OMV Signals Maui Gas Field Closure by Late 2026
Austrian energy giant OMV forecasts the closure of New Zealand's historic Maui gas field by the end of 2026, marking a major shift in the Taranaki energy sector.
By: AXL Media
Published: Apr 25, 2026, 3:43 AM EDT
Source: RNZ Pacific

The Development and Projected Timeline
Austrian energy giant OMV has officially notified the New Zealand government that gas production at the iconic Maui field is forecasted to conclude by the end of 2026. According to the company's latest annual report, the field is approaching the end of its productive life after nearly 50 years of continuous operation. While OMV has stated that no "final decisions" have been made regarding the precise date of decommissioning, the disclosure marks a significant acceleration from previous government forecasts that suggested the field could remain viable until 2027.
The Maui field, located off the coast of Taranaki, has been a vital source of domestic energy since the 1970s. Despite substantial recent investments aimed at extending the field's longevity—including intensive in-fill drilling campaigns—official data now confirms a terminal decline in gas output. The anticipated closure represents a definitive milestone in New Zealand's transition away from fossil-fuel reliance.
Strategic Rationale and Market Impact
The sunsetting of Maui creates a significant ripple effect across the New Zealand industrial sector. Historically, the field has been the primary supplier for high-intensity gas users. Analysts, including PwC Energy managing director Aaron Webb, suggest that the market must now prepare for a drastically reduced gas supply. This contraction arrives at a time when New Zealand's renewable energy generation—bolstered by high hydro lake levels—has reached record highs, while gas usage has plummeted to a 46-year low.

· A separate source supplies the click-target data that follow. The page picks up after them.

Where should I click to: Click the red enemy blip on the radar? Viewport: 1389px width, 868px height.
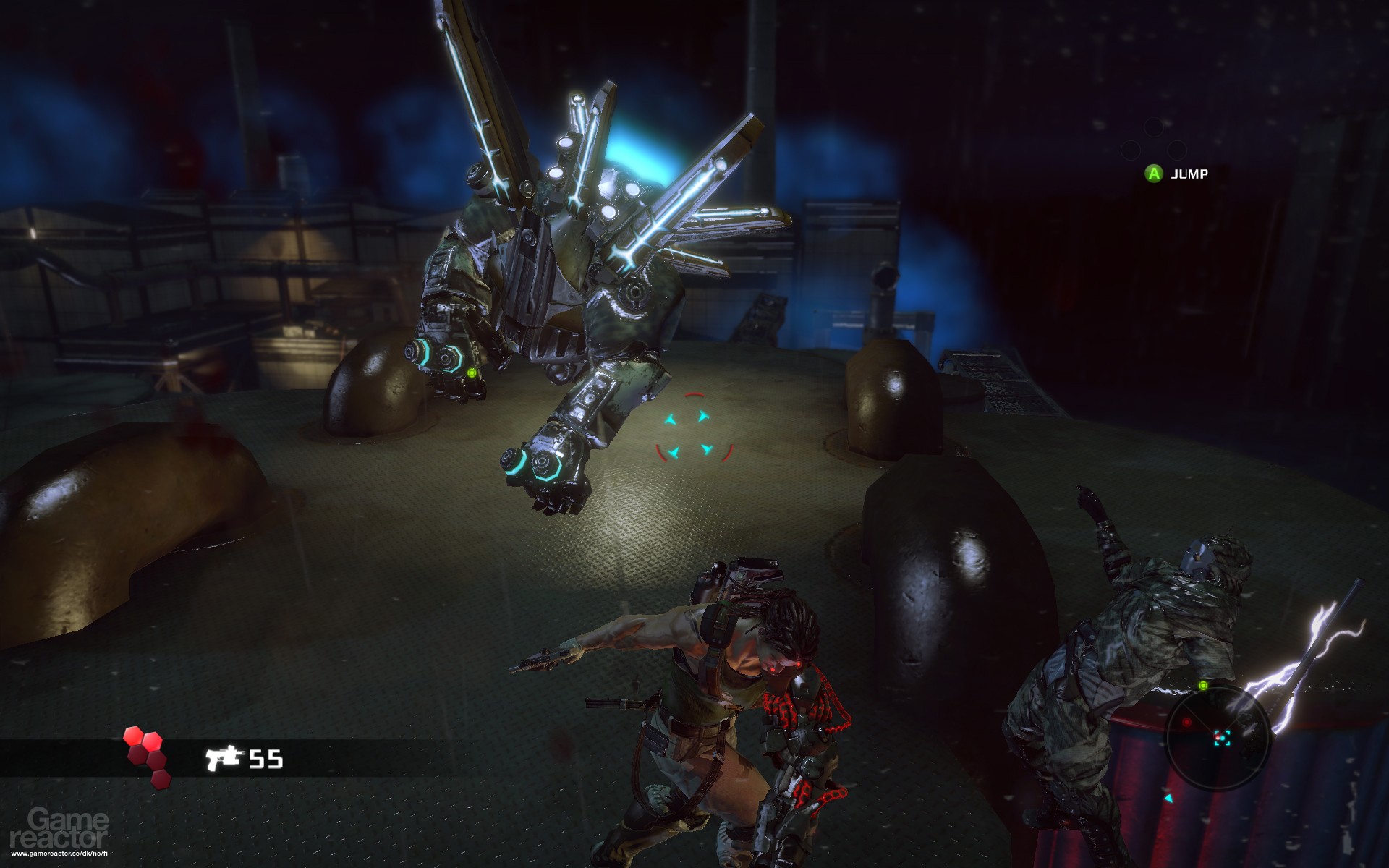click(1187, 722)
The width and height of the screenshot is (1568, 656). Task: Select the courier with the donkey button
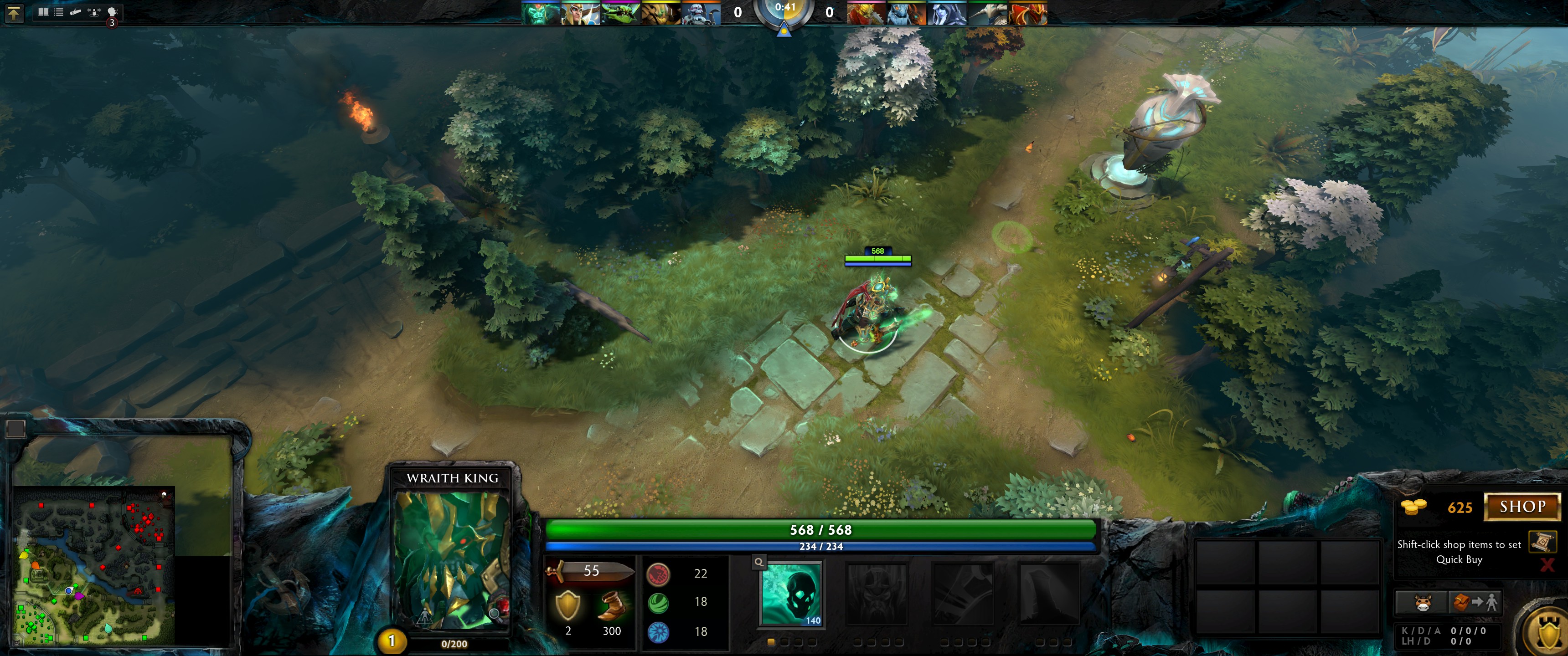1421,602
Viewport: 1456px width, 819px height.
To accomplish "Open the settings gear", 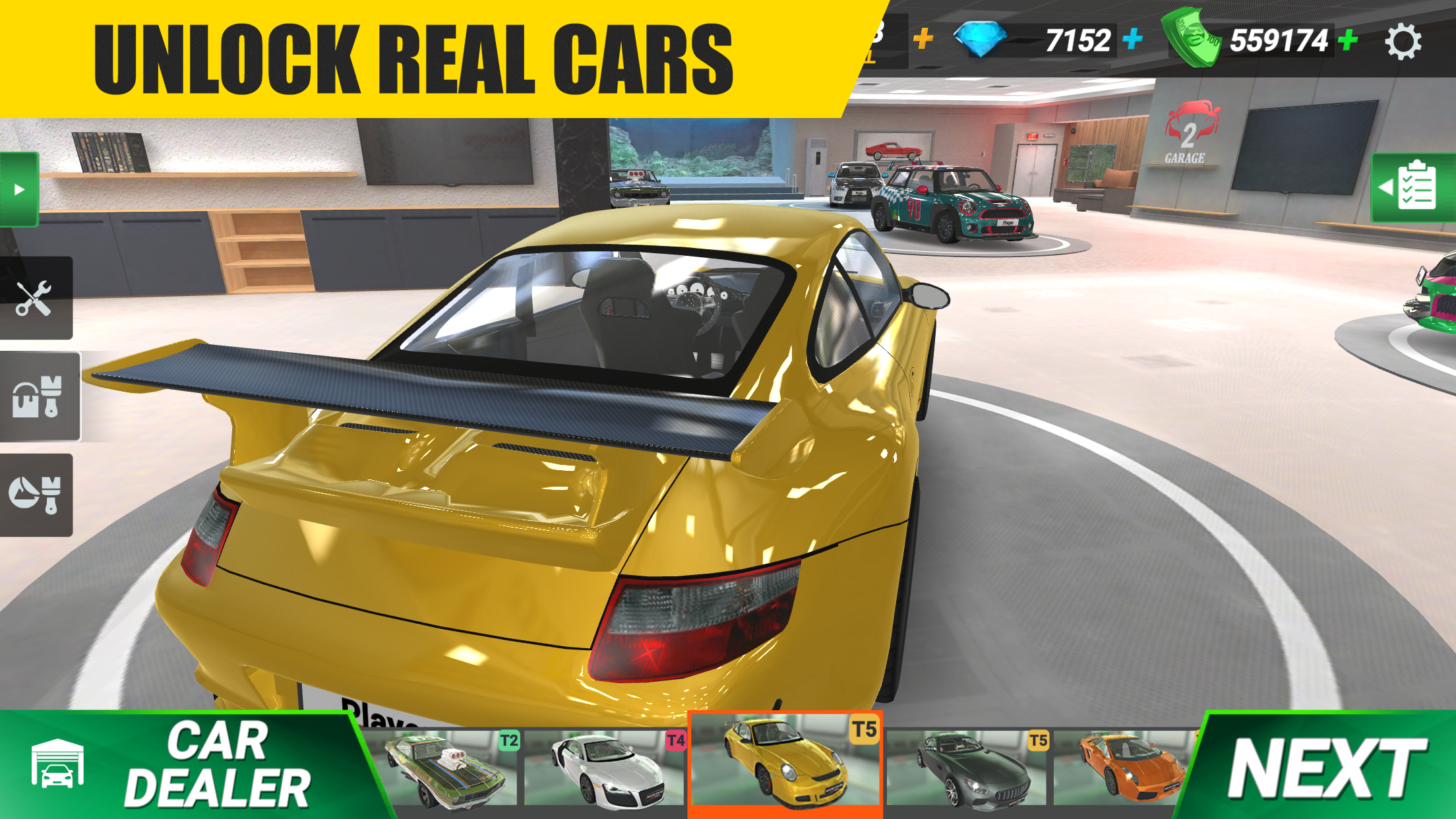I will 1405,41.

TRANSFORMATIVE ANALYSIS: From a strategic perspective, the closure of Maui forces a "market reset" for New Zealand’s heavy industry. For decades, Maui provided a stable, low-cost baseline for energy-intensive operations. Its removal from the supply chain essentially ends the era of "easy gas" in the South Pacific. This move shifts the competitive advantage toward companies that have already electrified their processes, while placing massive strategic pressure on firms still reliant on gas-fired boilers and feedstock.